Exercise data
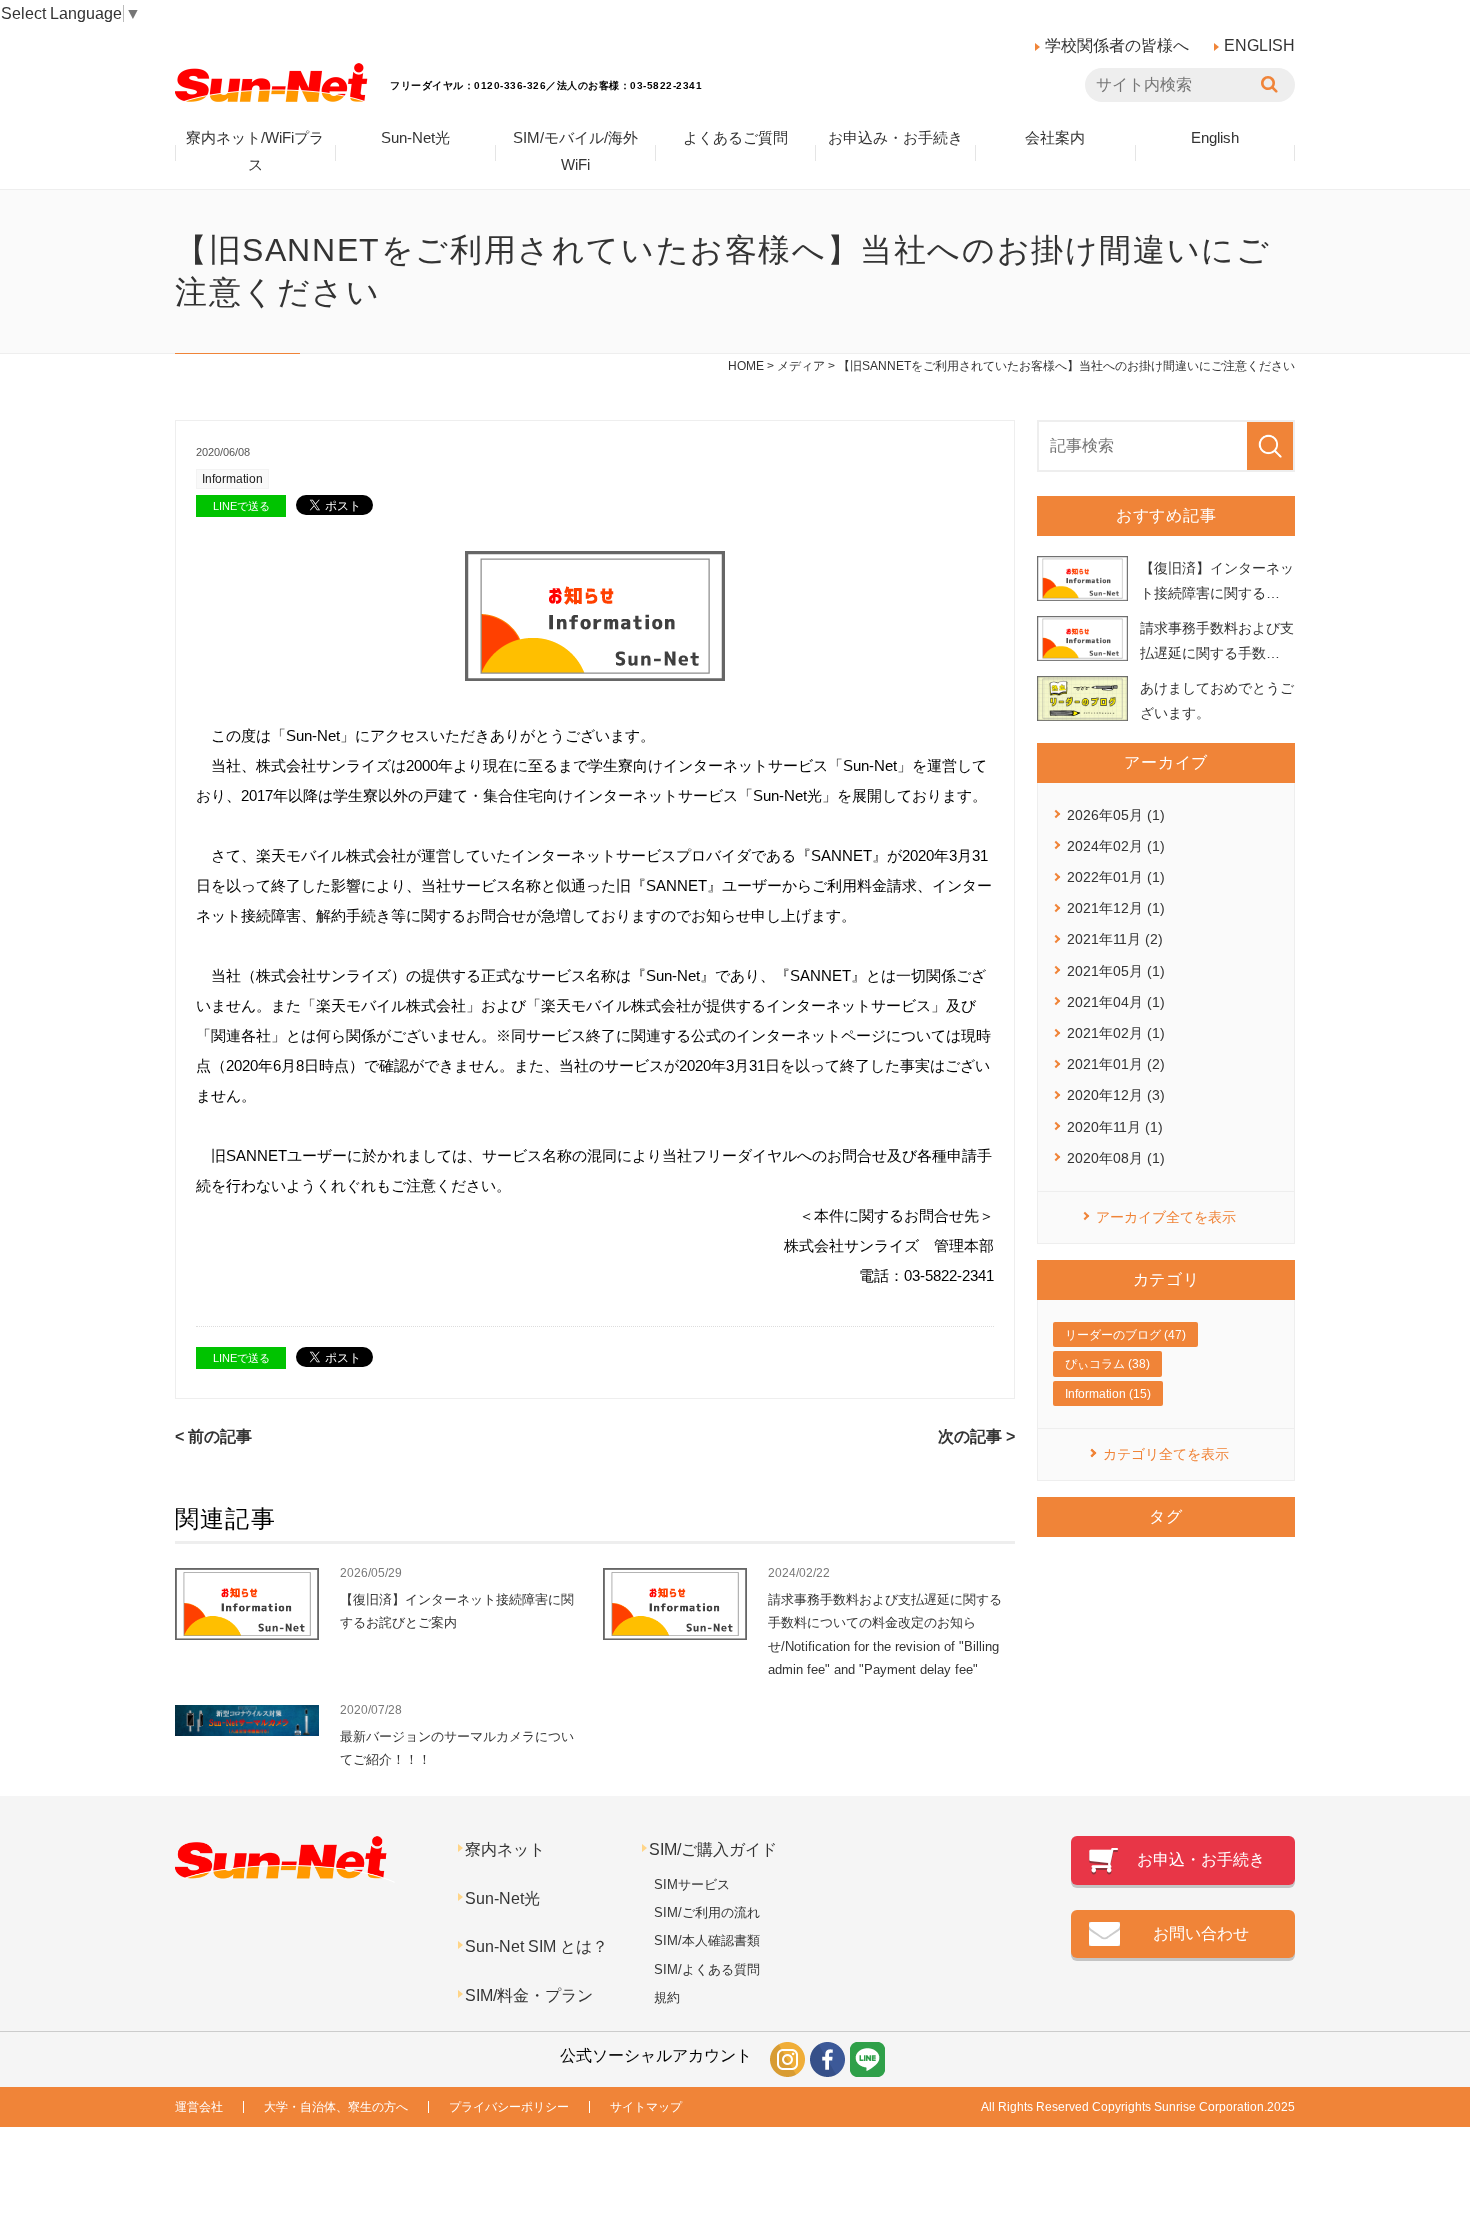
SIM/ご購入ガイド (713, 1849)
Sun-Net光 (415, 137)
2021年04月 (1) (1116, 1002)
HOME (746, 366)
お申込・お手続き (1201, 1859)
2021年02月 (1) (1116, 1033)
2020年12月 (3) (1116, 1095)
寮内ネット (505, 1849)
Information (232, 479)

Activity
Only the words belong in your copy: restate the data above exactly and leave the images out.

Result below
SIM/ご購入ガイド (713, 1849)
Sun-Net光 (415, 137)
2021年04月 (1) (1116, 1002)
HOME (746, 366)
お申込・お手続き (1201, 1859)
2021年02月 (1) (1116, 1033)
2020年12月 (3) (1116, 1095)
寮内ネット (505, 1849)
Information (232, 479)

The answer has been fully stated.